2.1 Uma abordagem sobre a definição de currículo no contexto da educação

Nesta seção, discorreremos sobre a definição de currículo e sobre o currículo no âmbito da educação infantil. Um entendimento acerca dessas questões faz-se de extrema importância, tendo em vista que a pesquisa tem como enfoque a implementação da Proposta Curricular para a educação infantil na rede municipal de Juiz de Fora, mais especificamente na Escola Municipal Elisa Amaral, entre o ano de 2013 e o primeiro semestre de 2014.

A palavra currículo tem origem no latim, curriculum, cujo significado é pista de correr ou ato de correr. Gama Kury (2001), no Dicionário da Língua Portuguesa, define currículo como sendo curso, disciplinas de um curso escolar ou conjuntos de matérias de um curso. Já para Amaral (2007), em seu artigo intitulado Noções de Currículo: modalidade e níveis, a compreensão sobre currículo no contexto escolar se traduz em um caminho a ser percorrido e cumprido pelo estudante. Vale ressaltar que esse percurso a ser feito é determinado pela escola.

Ainda conforme Amaral (2007), diferentes significados e ênfases são destinados ao currículo ao longo dos tempos. Desse modo, há autores que fazem uma abordagem de currículo como o “[...] conjunto de conhecimentos que os professores elegeram como aqueles desejáveis de serem apreendidos pelas novas gerações” (AMARAL, 2007, p.02). A autora também aponta que nos dias atuais, admite-se a concepção de que cada estudante constrói, no decorrer de sua trajetória escolar, o seu próprio currículo, o qual resulta da experiência de suas vivências pessoais e socioculturais somadas as que são promovidas pelo contexto escolar.

Já Moreira e Candau (2008, p. 86) conceituam currículo “[...] como as experiências escolares que se desdobram em torno do conhecimento, em meio às relações sociais, e que contribuem para a construção de identidades de nossos estudantes”. Assim sendo, currículo se associa ao conjunto de proposições pedagógicas empreendidas com intencionalidade educativa. Frente a essa perspectiva, fica evidente que diferentes nuances, atribuições e finalidades são atribuídas ao currículo.

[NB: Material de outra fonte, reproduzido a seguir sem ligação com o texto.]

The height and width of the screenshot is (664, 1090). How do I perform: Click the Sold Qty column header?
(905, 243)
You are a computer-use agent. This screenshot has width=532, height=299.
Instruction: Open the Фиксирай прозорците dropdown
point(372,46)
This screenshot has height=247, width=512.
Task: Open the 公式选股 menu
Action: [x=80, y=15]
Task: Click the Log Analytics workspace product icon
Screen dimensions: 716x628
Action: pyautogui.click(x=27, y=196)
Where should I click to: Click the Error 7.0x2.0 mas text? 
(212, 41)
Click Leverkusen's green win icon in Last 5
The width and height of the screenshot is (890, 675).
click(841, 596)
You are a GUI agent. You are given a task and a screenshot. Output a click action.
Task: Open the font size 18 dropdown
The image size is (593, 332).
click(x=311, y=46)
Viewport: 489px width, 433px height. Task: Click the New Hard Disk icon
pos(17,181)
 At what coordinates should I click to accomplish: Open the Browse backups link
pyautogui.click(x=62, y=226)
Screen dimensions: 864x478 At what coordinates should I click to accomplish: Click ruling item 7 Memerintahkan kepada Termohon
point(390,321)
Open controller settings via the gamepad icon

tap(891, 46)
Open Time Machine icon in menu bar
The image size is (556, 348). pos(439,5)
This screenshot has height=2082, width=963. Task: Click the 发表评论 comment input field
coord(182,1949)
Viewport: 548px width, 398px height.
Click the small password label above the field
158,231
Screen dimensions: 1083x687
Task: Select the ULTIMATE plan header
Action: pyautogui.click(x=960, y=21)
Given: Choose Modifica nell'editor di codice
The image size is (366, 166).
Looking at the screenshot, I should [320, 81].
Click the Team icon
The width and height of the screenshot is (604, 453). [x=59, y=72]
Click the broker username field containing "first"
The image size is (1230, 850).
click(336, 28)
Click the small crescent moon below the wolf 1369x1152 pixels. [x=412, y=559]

Entretanto, dentre os conceitos apresentados, todos se distanciam da ideia de currículo apenas como um rol de disciplinas ou como listagem de conteúdos a serem abordados em um determinado período letivo.

Nos últimos anos, o trabalho com o currículo vem sendo alvo das políticas públicas educacionais brasileiras, não só no âmbito das secretarias e órgãos de educação, mas também para os profissionais que atuam nos vários níveis de ensino, no sentido de terem um direcionamento acerca de priorizar o que ensinar, qual a finalidade de ensinar, como ensinar e para quem se destina o ensino. Vários documentos legais, a partir da década de 1990, apontam para esta direção. A LDB, instituída em 1996, fixa que o currículo deve prever uma base comum e outra diversificada, com o objetivo de resgatar e valorizar as diferenças regionais. Em 1997, foram lançados pelo MEC os Parâmetros Curriculares Nacionais para o ensino fundamental. No campo específico da educação infantil temos, publicados em 1998, os Referenciais Curriculares (RCNEI), e no ano seguinte, foram institucionalizadas as Diretrizes Curriculares Nacionais.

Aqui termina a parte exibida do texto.